Reality Check in real Estate Is Vital

All businesses go through trade cycles including the boom to bust periods and real estate sector is no exception. Rather, contraction in real estate activity turns out to be more painful given the sector’s linkages with over 250 industries and ancillary businesses.

Property sector is undergoing a major transformation over the last few years, the business environment is changing drastically forcing all the stakeholders to react and adjust accordingly. While they say change is the only constant, the pace of change has been the sharpest ever this time for the Indian real estate sector.

Without any doubt, the last 3-4 years would be counted among the most eventful for the sector as several disruptions have been taking place at the same time making it a perfect storm.

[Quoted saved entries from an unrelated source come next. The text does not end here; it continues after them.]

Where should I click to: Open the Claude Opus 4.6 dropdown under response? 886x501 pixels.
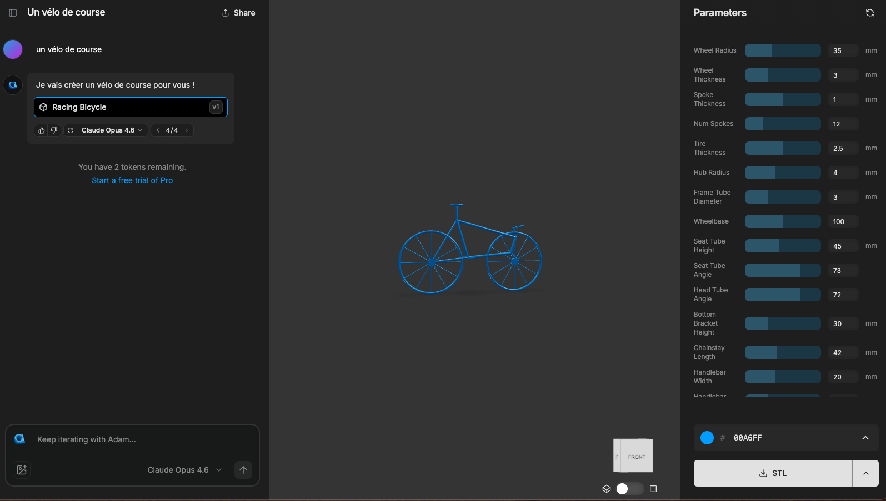pos(112,130)
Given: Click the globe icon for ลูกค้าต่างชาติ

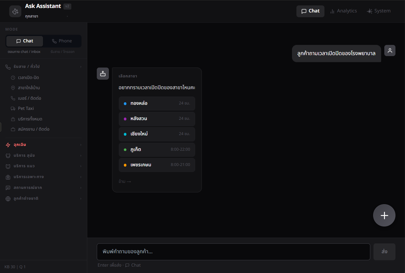Looking at the screenshot, I should (x=8, y=198).
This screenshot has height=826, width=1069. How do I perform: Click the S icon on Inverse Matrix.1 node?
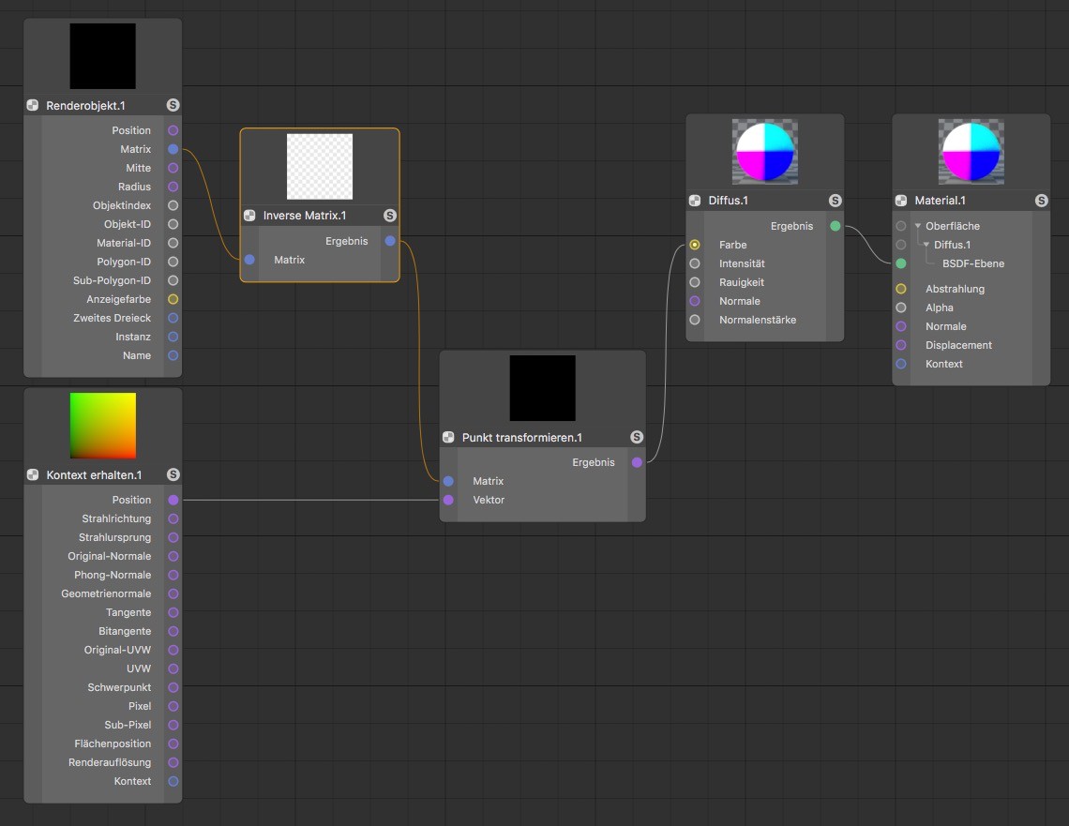pyautogui.click(x=390, y=216)
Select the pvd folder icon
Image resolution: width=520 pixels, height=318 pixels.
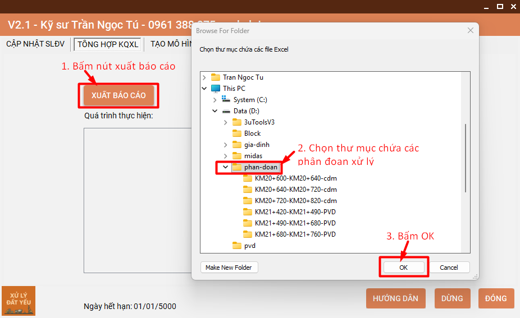click(237, 246)
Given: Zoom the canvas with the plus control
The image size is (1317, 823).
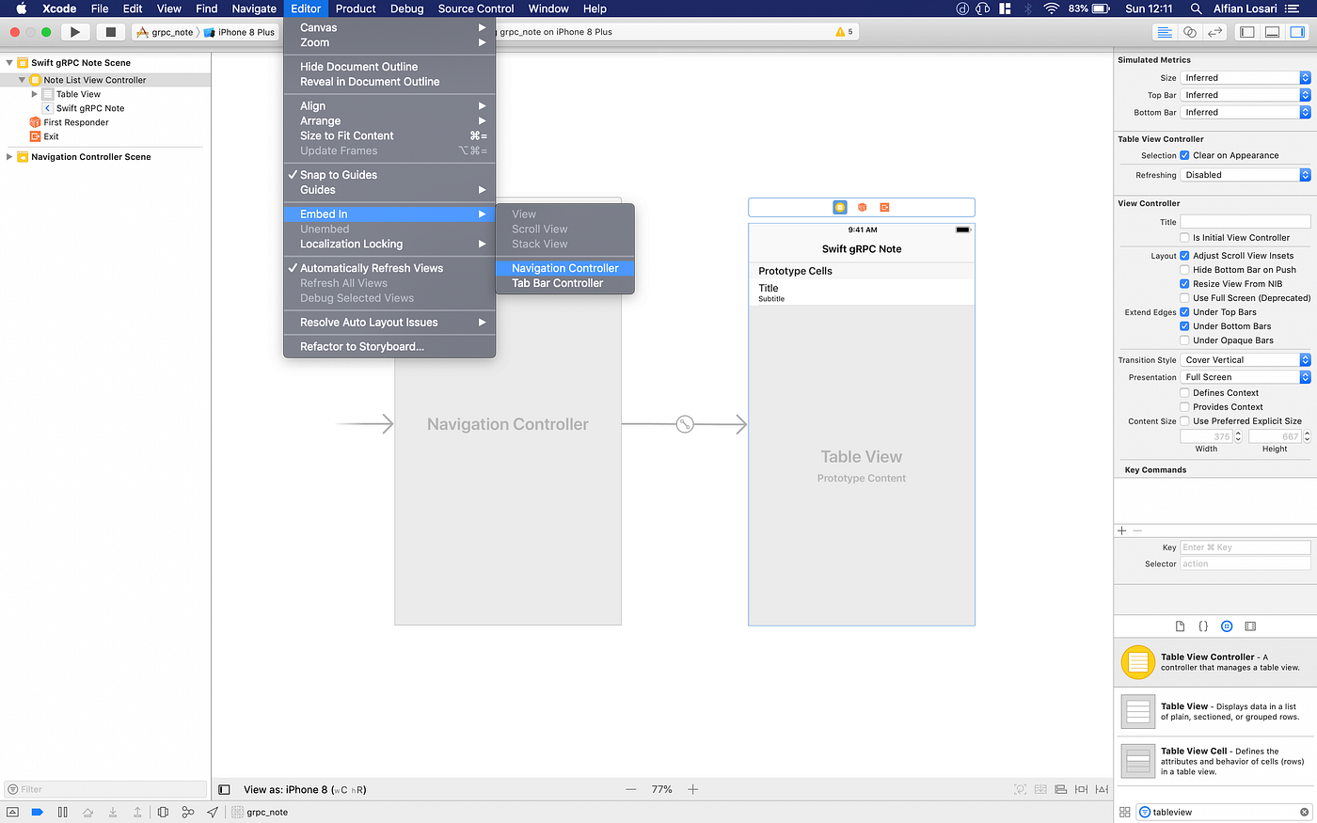Looking at the screenshot, I should tap(693, 789).
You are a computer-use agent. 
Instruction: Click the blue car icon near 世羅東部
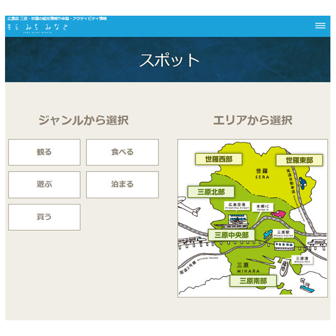pyautogui.click(x=302, y=183)
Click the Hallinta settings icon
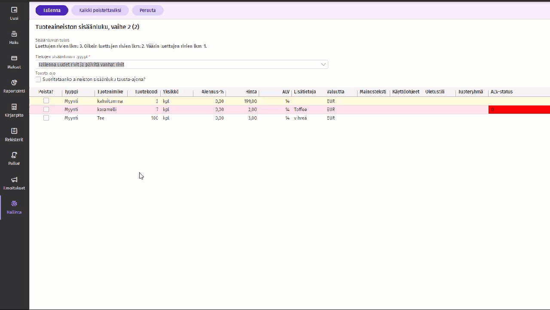This screenshot has width=550, height=310. click(14, 204)
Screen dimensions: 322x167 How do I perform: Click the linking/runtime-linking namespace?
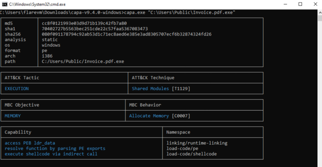click(197, 143)
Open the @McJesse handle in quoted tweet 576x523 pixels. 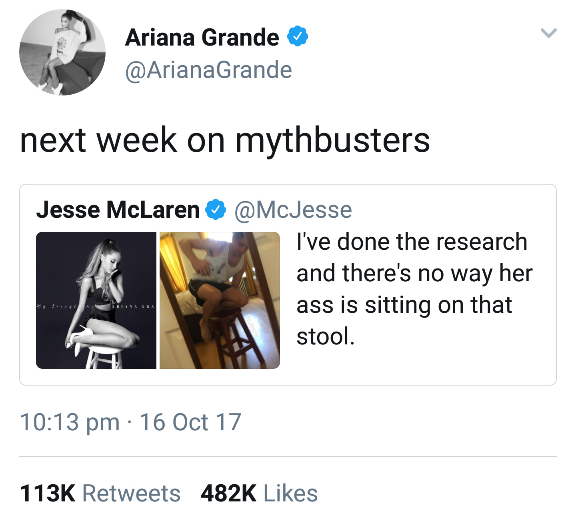[x=293, y=210]
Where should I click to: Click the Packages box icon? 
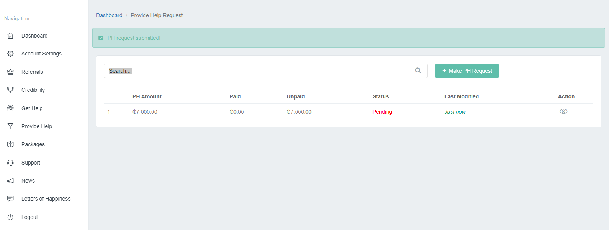[10, 144]
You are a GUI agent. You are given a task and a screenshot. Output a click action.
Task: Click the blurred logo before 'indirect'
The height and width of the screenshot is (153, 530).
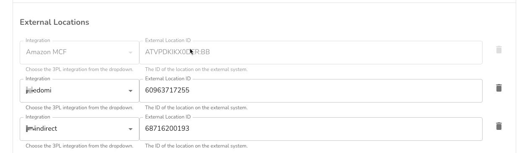tap(30, 129)
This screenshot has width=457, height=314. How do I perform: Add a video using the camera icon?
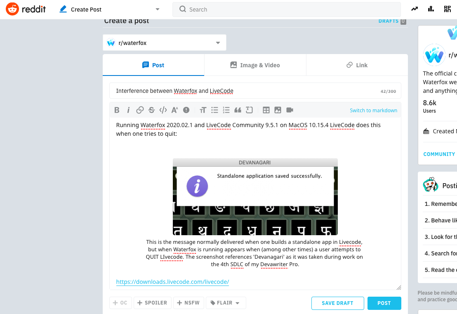(290, 110)
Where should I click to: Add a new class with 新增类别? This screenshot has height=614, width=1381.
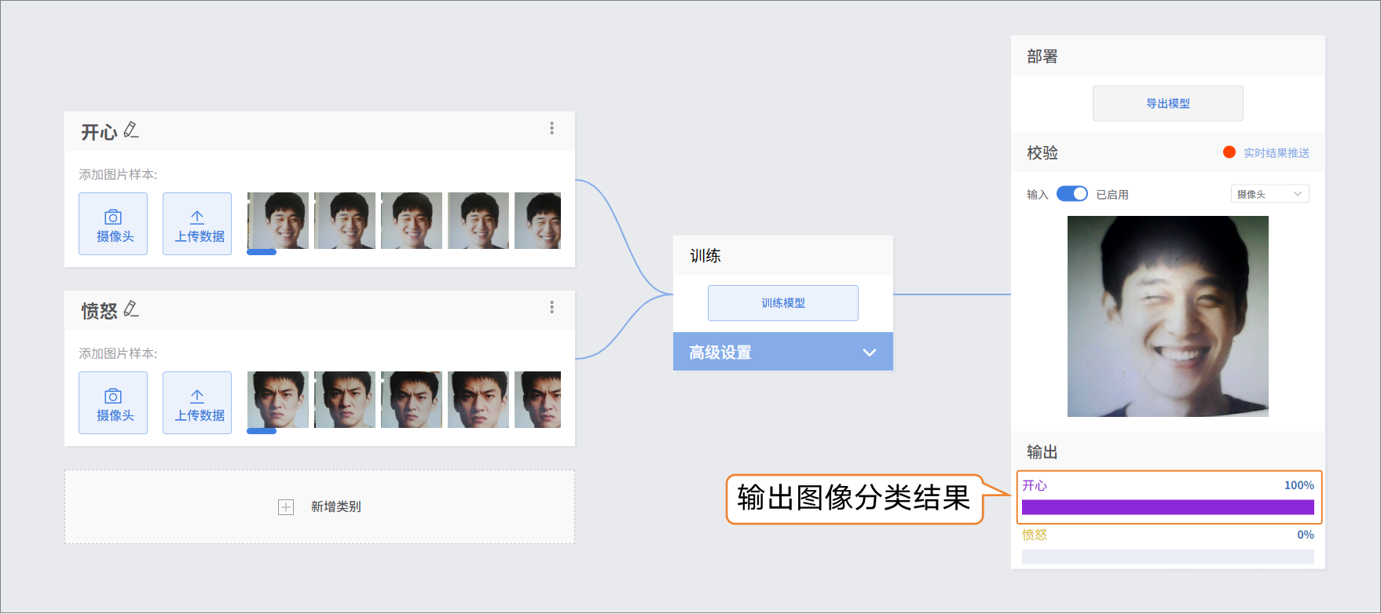[x=320, y=507]
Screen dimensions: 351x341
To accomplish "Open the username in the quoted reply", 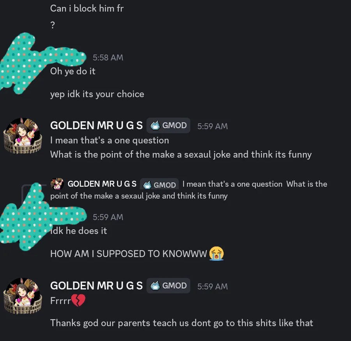I will pyautogui.click(x=102, y=184).
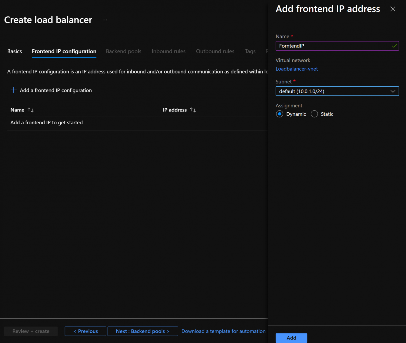The width and height of the screenshot is (406, 343).
Task: Switch to the Basics tab
Action: (15, 51)
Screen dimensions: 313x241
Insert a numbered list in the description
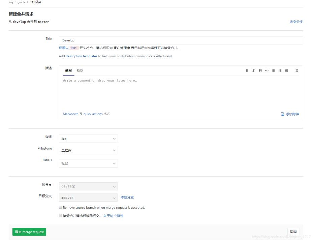pos(280,70)
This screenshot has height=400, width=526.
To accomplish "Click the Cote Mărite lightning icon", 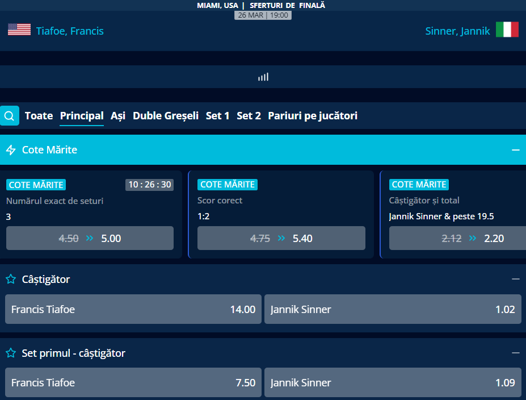I will [11, 150].
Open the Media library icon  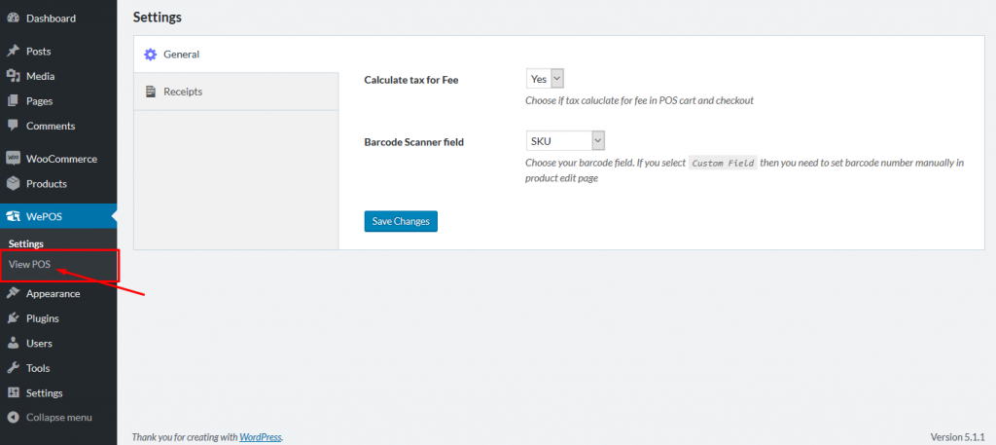click(x=13, y=76)
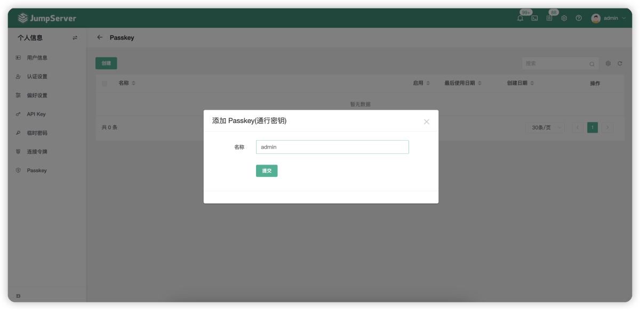Click the 名称 input containing admin

click(332, 146)
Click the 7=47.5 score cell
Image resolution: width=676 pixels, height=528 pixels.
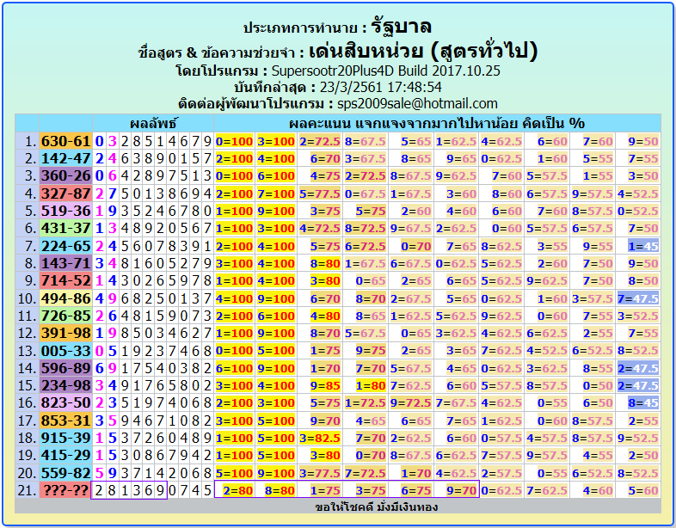point(637,298)
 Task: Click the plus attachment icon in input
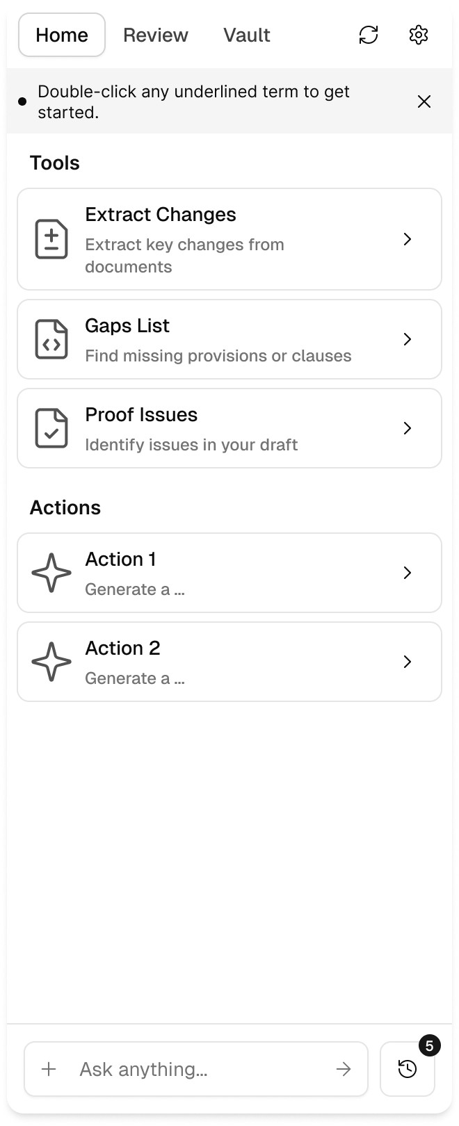pyautogui.click(x=49, y=1069)
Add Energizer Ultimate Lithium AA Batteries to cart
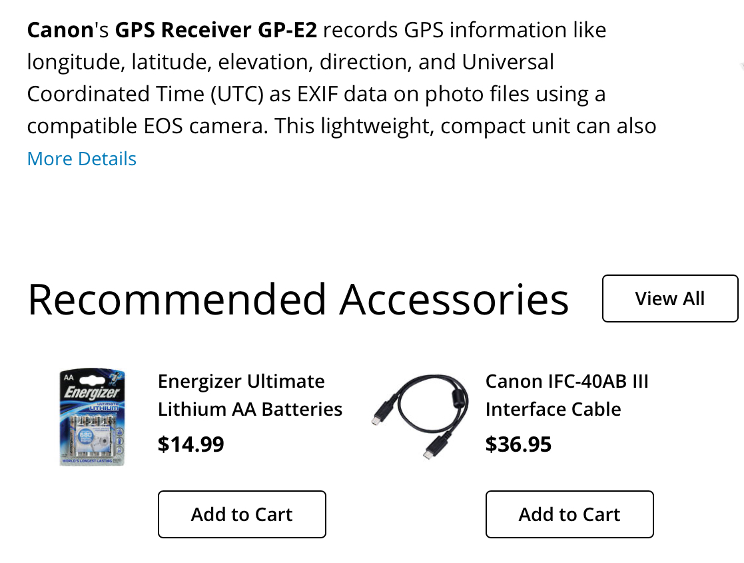 point(241,514)
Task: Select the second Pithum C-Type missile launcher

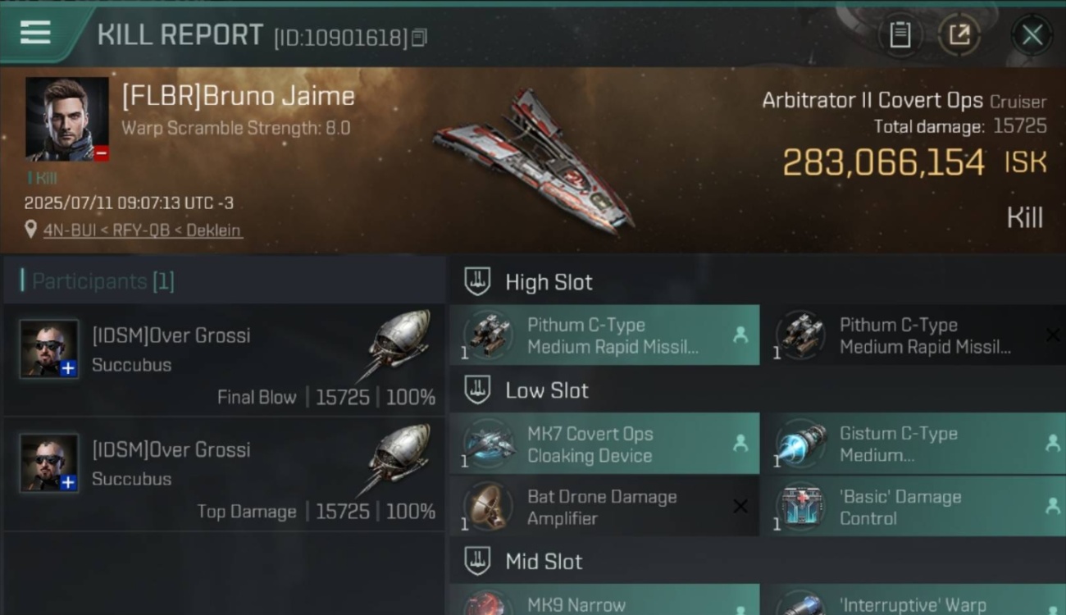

Raft of reforms starting with demonetisation, implementation of Real Estate (Regulation & Development) Act, 2016, the Goods & Services Tax (GST), Benami Properties (Prevention) Act, Insolvency & Bankruptcy Code and above all the rising consumer activism are all ensuring the sector emerges as more transparent and accountable going forward.

The chaos caused by the ongoing liquidity concerns owing to real estate developers debt profile and exposure of Non-Banking Finance Companies to the sector will make sure only the strong entities—both realty developers and their financiers–weather the storm.

Residential real estate sector has been reeling under debt pressure and sluggish sales momentum in the backdrop of delay in delivery of housing projects. According to government estimates, around 4.58 lakh housing units have been facing delayed delivery across 1,600 stuck projects. The delay has resulted in rising consumer activism, number of litigations in consumer forums and even the National Company Law Tribunal (NCLT).

One of the key challenges currently impacting the supply dynamics for the residential realty is the liquidity crunch in non-banking financial company (NBFC) and housing finance company (HFC) segment.

Funding availability and cost of funds for builders has witnessed an adverse impact. This has resulted in financing pressure for developers who were relying heavily on refinancing to support their cash flows as their books turn heavy due to existing land assets and inventory pile up.

Established developers with execution record are still able to access funding. However, mid-size builders operating in not so attractive markets are finding it difficult get their loans refinanced or even raise funds in the first instance. The consolidation process has gathered momentum as we can already see several realty developers giving up their projects and making way for existing lenders or large players.

Consequently, the execution of ongoing projects and launch of new projects have also been negatively impacted.

The government has already announced the establishment of Rs 25,000-crore fund for stalled housing projects and is moving faster on that front to identify projects and disburse the funds.

Interestingly, the country’s largest commercial bank State Bank of India (SBI) last week came up with a product to provide assurance of project delivery or returning the home-buyers’ funds to address uncertainties related to delivery of housing projects. This is the first time ever any financial institution is offering guarantee with regards to any housing project’s delivery.

Measures like these hold the potential to alleviate some of the execution, delivery-related issues hereon and bring back the elusive homebuyers into the market.

The ongoing shake up in the sector is the much-needed detoxification real estate had to undergo and was due for long. This is certainly expected to remove the impurities and create transparent business environment, drive consolidation and most importantly ease concerns of homebuyers.